- Opening Delimiter -

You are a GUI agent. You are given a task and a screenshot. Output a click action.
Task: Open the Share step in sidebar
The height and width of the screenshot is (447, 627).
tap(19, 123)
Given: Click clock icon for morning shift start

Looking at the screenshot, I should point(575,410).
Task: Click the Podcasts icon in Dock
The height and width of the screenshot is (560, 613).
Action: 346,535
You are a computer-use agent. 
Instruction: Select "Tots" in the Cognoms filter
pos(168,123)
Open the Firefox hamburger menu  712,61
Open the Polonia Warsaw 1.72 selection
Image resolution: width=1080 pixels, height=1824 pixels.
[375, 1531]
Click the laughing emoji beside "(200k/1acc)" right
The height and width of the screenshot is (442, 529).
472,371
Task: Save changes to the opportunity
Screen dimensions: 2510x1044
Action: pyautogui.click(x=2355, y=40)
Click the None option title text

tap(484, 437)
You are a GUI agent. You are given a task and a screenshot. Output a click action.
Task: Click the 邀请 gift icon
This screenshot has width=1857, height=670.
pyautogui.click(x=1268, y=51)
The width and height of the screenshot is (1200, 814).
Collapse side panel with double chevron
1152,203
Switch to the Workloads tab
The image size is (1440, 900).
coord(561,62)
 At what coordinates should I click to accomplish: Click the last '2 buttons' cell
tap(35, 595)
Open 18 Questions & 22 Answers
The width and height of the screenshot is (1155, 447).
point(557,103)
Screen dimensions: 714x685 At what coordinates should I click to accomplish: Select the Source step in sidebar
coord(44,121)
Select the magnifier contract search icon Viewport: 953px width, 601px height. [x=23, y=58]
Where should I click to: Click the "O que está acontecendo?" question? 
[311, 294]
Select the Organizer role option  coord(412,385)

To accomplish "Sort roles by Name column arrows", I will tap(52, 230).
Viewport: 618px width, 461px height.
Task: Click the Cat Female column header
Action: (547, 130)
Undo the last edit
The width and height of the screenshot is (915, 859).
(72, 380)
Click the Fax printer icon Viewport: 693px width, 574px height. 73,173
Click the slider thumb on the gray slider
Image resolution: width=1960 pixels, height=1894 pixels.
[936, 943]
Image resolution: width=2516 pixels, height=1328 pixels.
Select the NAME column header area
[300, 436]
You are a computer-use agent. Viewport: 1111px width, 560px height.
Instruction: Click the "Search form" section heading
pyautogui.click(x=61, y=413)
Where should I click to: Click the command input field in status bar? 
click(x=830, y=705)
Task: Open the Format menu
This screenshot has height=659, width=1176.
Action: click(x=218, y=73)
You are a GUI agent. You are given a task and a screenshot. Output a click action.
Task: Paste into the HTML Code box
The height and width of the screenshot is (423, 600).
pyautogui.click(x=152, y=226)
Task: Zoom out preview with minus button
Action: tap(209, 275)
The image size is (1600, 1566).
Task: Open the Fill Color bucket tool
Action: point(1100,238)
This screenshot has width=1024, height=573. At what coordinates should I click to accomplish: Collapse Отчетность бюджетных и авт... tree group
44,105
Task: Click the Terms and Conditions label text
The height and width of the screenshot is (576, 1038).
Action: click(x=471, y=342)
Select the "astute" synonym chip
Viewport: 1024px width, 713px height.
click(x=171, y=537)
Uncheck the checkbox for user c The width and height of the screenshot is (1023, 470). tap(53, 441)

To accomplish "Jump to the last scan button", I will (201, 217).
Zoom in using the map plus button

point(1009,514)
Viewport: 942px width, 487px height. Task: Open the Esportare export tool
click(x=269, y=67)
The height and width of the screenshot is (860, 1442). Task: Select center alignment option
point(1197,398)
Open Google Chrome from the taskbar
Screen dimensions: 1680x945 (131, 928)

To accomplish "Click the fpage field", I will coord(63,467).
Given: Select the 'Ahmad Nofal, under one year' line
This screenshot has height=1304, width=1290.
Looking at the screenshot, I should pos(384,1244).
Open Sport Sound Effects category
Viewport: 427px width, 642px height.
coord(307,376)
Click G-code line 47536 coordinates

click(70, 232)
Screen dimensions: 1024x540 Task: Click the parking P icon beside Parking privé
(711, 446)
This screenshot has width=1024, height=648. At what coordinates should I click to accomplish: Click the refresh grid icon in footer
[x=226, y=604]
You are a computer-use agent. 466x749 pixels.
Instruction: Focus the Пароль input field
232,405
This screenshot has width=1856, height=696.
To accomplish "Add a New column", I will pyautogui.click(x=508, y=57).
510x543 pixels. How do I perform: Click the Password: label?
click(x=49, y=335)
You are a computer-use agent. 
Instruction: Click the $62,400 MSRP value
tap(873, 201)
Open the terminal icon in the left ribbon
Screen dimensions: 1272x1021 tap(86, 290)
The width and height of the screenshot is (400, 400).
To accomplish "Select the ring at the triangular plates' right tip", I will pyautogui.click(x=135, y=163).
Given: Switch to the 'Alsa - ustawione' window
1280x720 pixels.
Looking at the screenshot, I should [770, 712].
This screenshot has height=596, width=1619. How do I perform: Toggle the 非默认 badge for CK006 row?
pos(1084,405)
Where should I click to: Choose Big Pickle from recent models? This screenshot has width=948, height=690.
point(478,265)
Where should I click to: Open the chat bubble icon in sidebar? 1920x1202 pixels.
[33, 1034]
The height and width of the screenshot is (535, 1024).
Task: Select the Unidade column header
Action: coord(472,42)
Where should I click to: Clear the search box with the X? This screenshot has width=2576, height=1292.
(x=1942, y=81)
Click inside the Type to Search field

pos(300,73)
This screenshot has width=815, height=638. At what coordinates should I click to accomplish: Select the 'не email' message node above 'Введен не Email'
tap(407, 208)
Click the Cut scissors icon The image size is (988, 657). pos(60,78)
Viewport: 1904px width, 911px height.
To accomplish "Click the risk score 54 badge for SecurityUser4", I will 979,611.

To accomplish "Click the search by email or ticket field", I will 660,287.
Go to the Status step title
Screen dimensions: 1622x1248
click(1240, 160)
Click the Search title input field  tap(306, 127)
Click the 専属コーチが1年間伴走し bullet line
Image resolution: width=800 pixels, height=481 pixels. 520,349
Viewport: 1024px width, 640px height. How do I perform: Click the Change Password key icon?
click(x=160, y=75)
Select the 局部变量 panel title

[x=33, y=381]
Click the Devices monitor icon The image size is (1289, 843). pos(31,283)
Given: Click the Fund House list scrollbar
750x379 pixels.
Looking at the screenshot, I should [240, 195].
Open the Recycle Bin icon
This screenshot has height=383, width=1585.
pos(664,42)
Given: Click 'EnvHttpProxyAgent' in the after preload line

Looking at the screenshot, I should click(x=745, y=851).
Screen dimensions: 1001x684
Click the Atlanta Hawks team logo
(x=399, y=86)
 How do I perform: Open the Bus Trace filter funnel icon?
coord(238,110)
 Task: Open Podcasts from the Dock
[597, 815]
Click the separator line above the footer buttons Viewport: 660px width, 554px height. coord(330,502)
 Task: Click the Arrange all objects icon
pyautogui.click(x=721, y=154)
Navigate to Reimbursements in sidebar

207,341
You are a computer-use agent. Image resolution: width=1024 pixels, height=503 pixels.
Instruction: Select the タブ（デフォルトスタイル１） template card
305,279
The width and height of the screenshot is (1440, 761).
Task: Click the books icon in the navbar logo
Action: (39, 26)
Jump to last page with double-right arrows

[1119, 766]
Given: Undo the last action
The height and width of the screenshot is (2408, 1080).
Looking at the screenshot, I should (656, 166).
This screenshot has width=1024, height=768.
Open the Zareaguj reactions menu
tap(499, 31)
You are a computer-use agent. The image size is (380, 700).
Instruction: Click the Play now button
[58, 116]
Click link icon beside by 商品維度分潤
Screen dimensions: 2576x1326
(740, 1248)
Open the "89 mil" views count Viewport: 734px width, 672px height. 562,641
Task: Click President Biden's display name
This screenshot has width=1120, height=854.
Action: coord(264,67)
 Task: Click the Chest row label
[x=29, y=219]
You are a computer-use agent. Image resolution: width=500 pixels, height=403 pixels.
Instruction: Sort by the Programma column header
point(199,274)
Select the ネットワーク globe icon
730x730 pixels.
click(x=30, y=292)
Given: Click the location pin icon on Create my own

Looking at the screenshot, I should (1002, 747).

- Closing Delimiter -

# What the exercise asks
Could you restate, word for word, the lines above from the one with "Where should I click to: Choose" to the one with "Viewport: 1904px width, 911px height.", both included?

# Solution
Where should I click to: Choose Big Pickle from recent models? This screenshot has width=948, height=690.
point(478,265)
Where should I click to: Open the chat bubble icon in sidebar? 1920x1202 pixels.
[33, 1034]
The height and width of the screenshot is (535, 1024).
Task: Select the Unidade column header
Action: coord(472,42)
Where should I click to: Clear the search box with the X? This screenshot has width=2576, height=1292.
(x=1942, y=81)
Click inside the Type to Search field

pos(300,73)
This screenshot has width=815, height=638. At what coordinates should I click to accomplish: Select the 'не email' message node above 'Введен не Email'
tap(407, 208)
Click the Cut scissors icon The image size is (988, 657). pos(60,78)
Viewport: 1904px width, 911px height.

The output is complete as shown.